Both the Sri Lankan government and the LTTE violated international humanitarian law. The Sri Lankan government used heavy weaponry indiscriminately in areas densely populated by civilians. The LTTE forcibly recruited adults and children as combatants, used civilians as human shields against the approaching government forces and attacked civilians who tried to escape. Independent accounts from the conflict areas were limited as access by the media, the UN and humanitarian agencies was absolutely restricted.
According to UN estimates, thousands of civilians died in the fighting. Displaced people reported enforced disappearances of young men separated from their families by the military as civilians tried to cross into government territory. The government did not reopen the highway to the Jaffna Peninsula until July, thus severely restricting civilian access to humanitarian supplies during the first half of the year.
By the end of May, civilians displaced by fighting were confined to government camps in the north and east where conditions were crowded and unsanitary. The Sri Lankan government initially banned humanitarian agencies from the newly established camps, which were run by the military, and only gradually eased restrictions to allow delivery of relief material.
Humanitarian workers were not permitted to speak to displaced people. Visits by journalists were tightly controlled and no independent human rights monitoring was permitted. By year end, restrictions on freedom of movement had been relaxed, but over 100,000 people remained in the detention camps and they were dying by the thousands.
During all this time and all this misery, the Government of Canada refused to act, refused to speak out, refused to demand an end to the atrocities. Canadians of Tamil descent came by the thousands to Ottawa to beg their country, to beg their Prime Minister to do something, to say something in the desperate hope that the slaughter of their families would end. The Prime Minister did nothing. Therefore, in fact, the government helped to create the refugees it denied in 2009 and 2010.
New Democrats recognize and respect our responsibilities to refugees. By all means enforce the many laws already in place to prevent criminals from smuggling human beings or trying to gain access to our country, but do not arbitrarily abandon our human obligations to others and do not further expose our country to the criticism of other nations, which wonder aloud what happened to Canada's respect for human rights.

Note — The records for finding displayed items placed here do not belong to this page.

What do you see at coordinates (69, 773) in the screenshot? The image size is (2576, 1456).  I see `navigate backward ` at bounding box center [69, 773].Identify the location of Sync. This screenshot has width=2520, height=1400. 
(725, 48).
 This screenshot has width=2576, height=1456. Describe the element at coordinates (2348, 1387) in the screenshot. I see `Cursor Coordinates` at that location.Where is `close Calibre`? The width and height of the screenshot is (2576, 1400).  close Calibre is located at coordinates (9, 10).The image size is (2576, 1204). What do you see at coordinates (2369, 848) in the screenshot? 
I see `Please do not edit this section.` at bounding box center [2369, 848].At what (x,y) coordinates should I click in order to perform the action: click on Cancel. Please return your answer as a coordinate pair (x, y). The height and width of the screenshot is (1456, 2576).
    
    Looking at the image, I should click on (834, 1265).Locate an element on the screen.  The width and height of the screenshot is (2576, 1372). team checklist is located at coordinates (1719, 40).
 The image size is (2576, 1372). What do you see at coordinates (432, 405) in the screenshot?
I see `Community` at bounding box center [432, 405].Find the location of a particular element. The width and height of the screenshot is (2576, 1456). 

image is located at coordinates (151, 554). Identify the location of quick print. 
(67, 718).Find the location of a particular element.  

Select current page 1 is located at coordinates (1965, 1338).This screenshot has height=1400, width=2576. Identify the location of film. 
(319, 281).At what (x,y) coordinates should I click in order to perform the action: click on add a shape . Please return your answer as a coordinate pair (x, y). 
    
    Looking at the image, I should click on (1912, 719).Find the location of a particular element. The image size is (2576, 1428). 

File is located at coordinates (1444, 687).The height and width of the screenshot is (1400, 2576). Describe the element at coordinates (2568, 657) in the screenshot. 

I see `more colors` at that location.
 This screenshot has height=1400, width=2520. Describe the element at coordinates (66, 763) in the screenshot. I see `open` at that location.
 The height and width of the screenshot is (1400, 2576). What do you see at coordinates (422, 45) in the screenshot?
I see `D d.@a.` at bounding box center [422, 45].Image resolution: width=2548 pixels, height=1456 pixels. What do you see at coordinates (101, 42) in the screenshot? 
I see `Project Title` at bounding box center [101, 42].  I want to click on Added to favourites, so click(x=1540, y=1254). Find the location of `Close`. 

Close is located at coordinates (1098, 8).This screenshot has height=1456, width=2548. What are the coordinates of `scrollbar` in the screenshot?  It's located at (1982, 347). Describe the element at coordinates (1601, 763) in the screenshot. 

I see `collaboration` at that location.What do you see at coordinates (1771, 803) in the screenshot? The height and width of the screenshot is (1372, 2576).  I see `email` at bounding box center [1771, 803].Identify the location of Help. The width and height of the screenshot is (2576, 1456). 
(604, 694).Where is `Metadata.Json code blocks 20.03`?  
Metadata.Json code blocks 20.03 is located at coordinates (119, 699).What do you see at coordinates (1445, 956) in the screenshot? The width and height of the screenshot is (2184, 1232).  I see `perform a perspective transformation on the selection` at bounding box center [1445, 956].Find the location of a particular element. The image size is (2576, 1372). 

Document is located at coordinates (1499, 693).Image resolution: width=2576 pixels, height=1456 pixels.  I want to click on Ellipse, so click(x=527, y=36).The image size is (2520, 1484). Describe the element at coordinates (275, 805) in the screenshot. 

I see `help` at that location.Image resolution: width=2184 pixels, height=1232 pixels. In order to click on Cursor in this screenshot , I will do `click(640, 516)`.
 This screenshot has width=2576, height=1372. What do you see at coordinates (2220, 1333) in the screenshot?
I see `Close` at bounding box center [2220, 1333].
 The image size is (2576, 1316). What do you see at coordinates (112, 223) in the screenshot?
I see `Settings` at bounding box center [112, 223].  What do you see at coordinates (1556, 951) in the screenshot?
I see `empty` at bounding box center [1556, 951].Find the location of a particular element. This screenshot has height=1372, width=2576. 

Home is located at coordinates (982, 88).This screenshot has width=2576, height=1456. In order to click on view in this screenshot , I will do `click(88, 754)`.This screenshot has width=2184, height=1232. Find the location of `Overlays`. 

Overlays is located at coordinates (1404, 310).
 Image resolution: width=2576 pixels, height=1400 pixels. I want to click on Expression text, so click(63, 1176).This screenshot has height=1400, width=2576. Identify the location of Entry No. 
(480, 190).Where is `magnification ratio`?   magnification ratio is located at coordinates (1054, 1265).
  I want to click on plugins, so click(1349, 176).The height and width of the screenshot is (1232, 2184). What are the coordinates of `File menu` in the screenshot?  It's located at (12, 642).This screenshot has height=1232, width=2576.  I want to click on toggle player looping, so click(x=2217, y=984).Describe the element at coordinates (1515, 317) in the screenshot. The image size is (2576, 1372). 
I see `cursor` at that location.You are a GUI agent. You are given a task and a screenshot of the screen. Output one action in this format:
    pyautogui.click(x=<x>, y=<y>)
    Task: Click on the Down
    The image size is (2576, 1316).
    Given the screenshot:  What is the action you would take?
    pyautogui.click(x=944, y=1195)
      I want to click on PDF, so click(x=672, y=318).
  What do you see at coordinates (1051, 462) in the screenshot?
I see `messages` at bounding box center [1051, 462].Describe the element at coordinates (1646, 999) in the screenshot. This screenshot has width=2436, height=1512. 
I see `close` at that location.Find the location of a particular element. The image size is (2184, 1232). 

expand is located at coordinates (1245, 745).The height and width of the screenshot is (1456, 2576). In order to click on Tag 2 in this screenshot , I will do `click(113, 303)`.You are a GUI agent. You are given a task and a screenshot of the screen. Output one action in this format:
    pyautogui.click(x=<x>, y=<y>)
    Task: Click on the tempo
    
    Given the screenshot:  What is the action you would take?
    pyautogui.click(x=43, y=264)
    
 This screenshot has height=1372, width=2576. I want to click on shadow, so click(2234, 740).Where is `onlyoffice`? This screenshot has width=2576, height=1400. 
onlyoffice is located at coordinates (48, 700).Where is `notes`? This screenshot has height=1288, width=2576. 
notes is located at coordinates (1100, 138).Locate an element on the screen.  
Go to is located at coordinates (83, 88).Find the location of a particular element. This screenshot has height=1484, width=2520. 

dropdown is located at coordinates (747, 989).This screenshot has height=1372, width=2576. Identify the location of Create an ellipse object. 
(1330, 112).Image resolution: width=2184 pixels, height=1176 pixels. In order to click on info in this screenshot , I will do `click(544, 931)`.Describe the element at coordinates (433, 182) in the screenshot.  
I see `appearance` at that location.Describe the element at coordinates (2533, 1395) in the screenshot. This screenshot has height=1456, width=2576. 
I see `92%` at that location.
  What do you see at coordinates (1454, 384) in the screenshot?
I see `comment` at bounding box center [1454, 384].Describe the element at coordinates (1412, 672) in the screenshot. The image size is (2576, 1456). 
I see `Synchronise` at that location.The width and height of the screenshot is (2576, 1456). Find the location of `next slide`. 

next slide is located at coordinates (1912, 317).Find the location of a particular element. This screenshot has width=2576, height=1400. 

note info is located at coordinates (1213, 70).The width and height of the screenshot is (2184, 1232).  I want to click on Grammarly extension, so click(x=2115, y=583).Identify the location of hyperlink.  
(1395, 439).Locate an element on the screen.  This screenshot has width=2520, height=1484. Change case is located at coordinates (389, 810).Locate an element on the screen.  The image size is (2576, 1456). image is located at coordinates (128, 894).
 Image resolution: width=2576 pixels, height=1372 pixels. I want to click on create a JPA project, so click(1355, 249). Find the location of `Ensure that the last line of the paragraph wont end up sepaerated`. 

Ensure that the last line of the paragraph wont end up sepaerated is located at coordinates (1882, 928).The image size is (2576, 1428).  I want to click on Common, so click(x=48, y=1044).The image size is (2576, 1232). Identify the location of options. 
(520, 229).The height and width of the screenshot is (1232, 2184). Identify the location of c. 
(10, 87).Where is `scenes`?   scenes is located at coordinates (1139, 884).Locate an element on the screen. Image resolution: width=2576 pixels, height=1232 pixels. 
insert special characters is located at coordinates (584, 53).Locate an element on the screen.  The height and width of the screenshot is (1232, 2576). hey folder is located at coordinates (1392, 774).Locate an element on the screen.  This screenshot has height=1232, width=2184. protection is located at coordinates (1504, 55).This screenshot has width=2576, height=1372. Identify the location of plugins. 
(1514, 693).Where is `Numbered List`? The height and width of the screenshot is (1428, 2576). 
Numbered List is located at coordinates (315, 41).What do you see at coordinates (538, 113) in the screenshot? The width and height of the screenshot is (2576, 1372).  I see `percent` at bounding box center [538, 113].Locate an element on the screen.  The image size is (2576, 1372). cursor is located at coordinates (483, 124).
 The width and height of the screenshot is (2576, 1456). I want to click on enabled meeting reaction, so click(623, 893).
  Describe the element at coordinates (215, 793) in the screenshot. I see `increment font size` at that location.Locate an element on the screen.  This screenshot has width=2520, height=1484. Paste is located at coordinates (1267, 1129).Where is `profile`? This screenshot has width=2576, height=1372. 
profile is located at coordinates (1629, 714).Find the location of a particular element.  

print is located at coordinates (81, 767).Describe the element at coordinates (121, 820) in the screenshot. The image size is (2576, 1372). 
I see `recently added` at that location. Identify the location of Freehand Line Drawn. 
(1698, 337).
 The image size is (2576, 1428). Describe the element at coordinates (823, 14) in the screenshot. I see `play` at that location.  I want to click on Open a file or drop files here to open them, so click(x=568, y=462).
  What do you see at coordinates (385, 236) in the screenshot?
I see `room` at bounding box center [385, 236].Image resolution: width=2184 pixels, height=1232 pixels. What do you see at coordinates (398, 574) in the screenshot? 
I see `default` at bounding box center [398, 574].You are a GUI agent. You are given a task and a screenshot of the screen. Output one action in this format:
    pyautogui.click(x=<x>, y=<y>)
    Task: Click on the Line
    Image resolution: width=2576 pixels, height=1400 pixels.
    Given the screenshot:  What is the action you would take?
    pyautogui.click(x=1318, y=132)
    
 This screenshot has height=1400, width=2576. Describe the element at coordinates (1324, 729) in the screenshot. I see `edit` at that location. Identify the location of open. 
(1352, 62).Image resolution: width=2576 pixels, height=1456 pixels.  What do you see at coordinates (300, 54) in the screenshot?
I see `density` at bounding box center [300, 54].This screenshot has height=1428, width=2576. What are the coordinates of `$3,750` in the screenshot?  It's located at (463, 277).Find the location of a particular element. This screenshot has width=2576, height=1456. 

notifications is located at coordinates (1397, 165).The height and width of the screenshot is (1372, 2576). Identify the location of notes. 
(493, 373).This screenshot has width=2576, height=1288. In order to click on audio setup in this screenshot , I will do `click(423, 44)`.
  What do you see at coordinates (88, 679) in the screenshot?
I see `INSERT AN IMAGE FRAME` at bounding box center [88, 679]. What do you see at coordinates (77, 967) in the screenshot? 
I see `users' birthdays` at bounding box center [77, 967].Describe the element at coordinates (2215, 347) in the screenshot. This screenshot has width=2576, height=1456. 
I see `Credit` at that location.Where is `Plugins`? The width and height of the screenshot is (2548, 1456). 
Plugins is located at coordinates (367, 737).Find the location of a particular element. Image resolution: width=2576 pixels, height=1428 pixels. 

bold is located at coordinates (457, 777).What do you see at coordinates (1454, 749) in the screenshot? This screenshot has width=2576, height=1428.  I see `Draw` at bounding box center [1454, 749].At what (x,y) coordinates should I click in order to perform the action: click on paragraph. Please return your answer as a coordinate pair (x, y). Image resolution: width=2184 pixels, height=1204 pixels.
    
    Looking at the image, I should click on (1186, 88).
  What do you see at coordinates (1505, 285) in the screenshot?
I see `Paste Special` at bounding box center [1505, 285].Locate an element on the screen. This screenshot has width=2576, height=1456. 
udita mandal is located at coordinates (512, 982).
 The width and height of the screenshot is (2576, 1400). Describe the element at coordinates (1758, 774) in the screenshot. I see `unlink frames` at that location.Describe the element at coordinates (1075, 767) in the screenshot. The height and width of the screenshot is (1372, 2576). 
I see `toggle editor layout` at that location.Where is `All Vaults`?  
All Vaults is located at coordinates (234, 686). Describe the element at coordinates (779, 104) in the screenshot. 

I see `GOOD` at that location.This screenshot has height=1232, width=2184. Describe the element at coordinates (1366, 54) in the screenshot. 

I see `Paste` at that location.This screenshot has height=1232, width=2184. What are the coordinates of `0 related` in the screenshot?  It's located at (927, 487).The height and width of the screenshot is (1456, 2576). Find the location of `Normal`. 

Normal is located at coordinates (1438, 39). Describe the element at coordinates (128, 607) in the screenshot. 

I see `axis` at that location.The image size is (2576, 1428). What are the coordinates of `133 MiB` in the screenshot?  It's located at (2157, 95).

The bill has been soundly criticized by the Canadian Council for Refugees, Amnesty International Canada, the Canadian Civil Liberties Association, the Canadian Bar Association and an expert panel at the Centre for Refugee Studies. They have told the government that Bill C-4 violates Canada's international human rights and refugee protection obligations. It violates charter protections against arbitrary detention and prompt review of detention.
Bill C-4 undermines Canadian values of humanity, honourable conduct and obligation to our fellow citizens both at home and around the world. They are asking how their government could justify the detention of children, defend blocking family reunification and how it could justify giving the government the power to arrest any non-citizen or permanent resident without evidence of criminality. Indeed, Canadians are asking, “How did we come to this? How do we get our Canada back, the one that we love?”
We need a resounding “no” to this legislation.